(PROBLEM REQUIREMENTS):
Write out the records in full, exactly as given, but without the images.

Items from a data source:
======

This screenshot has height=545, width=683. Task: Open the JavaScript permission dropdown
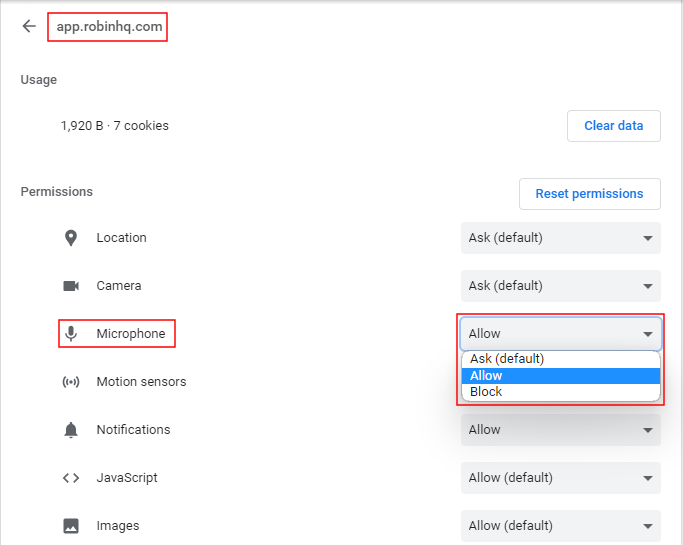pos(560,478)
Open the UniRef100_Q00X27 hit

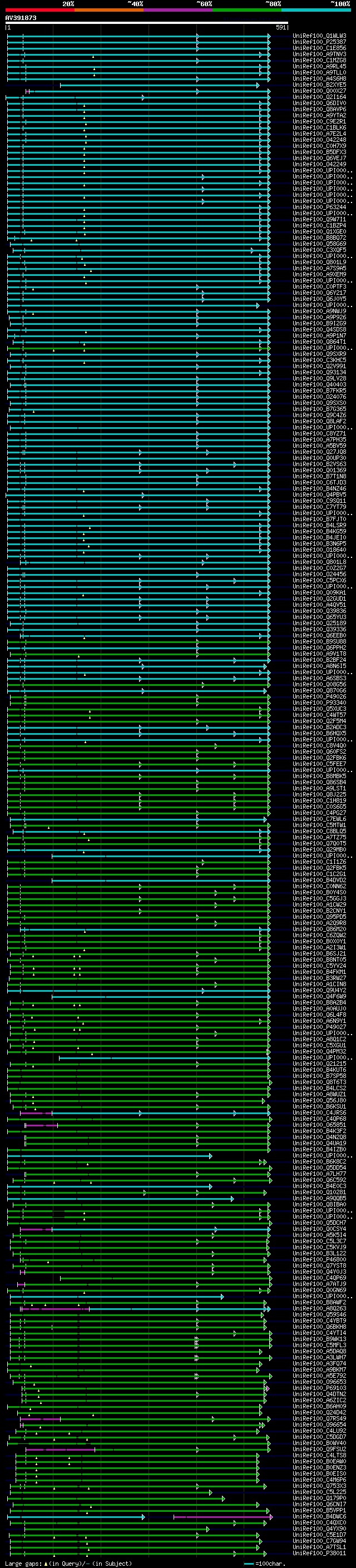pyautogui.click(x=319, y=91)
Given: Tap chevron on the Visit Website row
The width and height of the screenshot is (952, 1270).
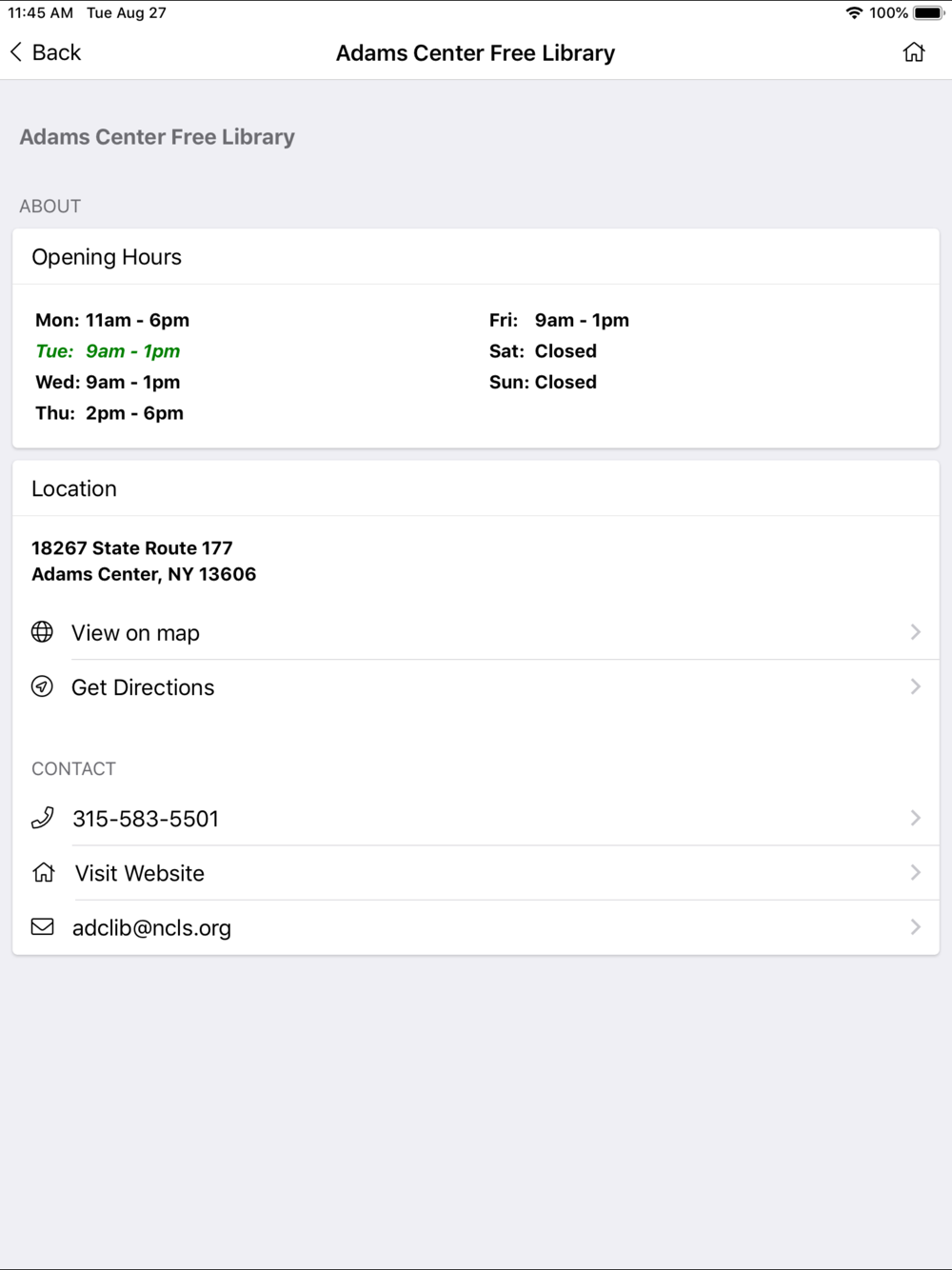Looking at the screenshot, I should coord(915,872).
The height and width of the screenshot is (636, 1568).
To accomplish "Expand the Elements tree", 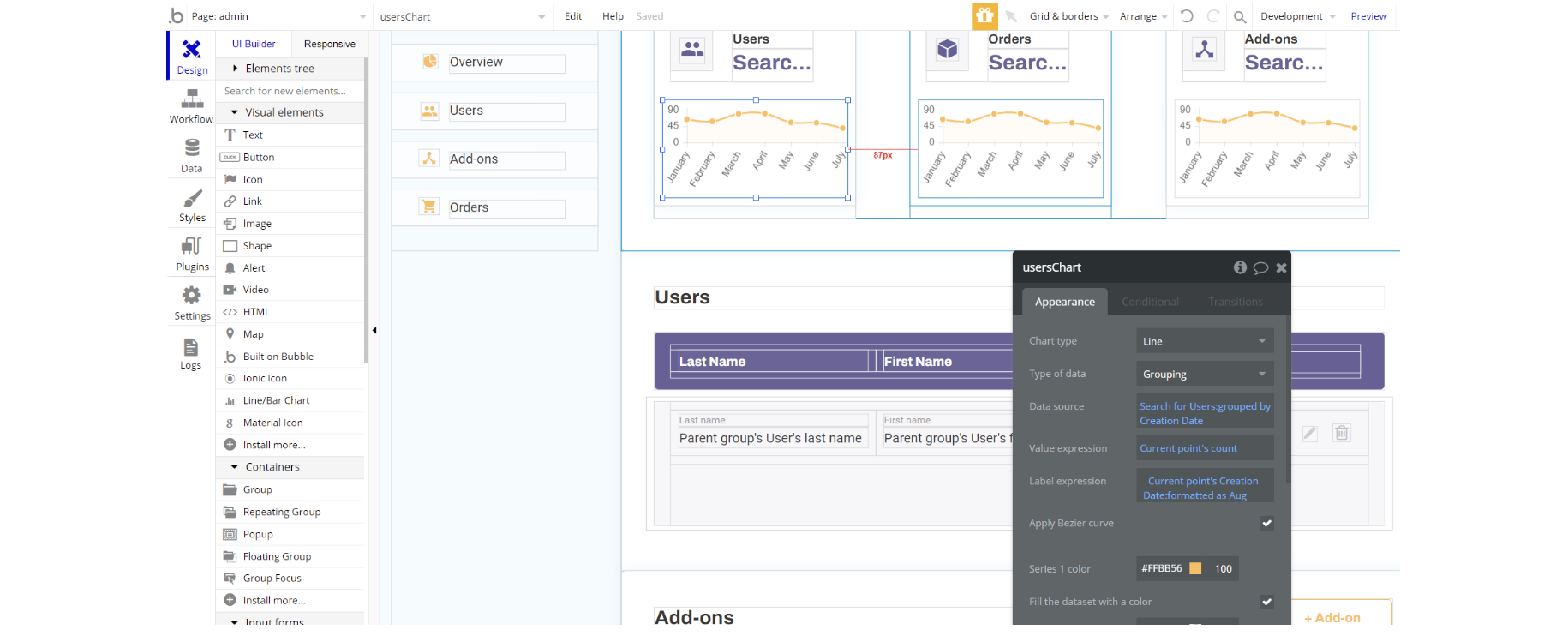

======

(ANSWER FOR THIS EXERCISE):
This screenshot has height=545, width=683. Task: Open the JavaScript permission dropdown
pos(560,478)
Open the UniRef100_Q00X27 hit

pyautogui.click(x=319, y=91)
Given: Tap chevron on the Visit Website row
The width and height of the screenshot is (952, 1270).
Looking at the screenshot, I should coord(915,872).
The height and width of the screenshot is (636, 1568).
To accomplish "Expand the Elements tree", 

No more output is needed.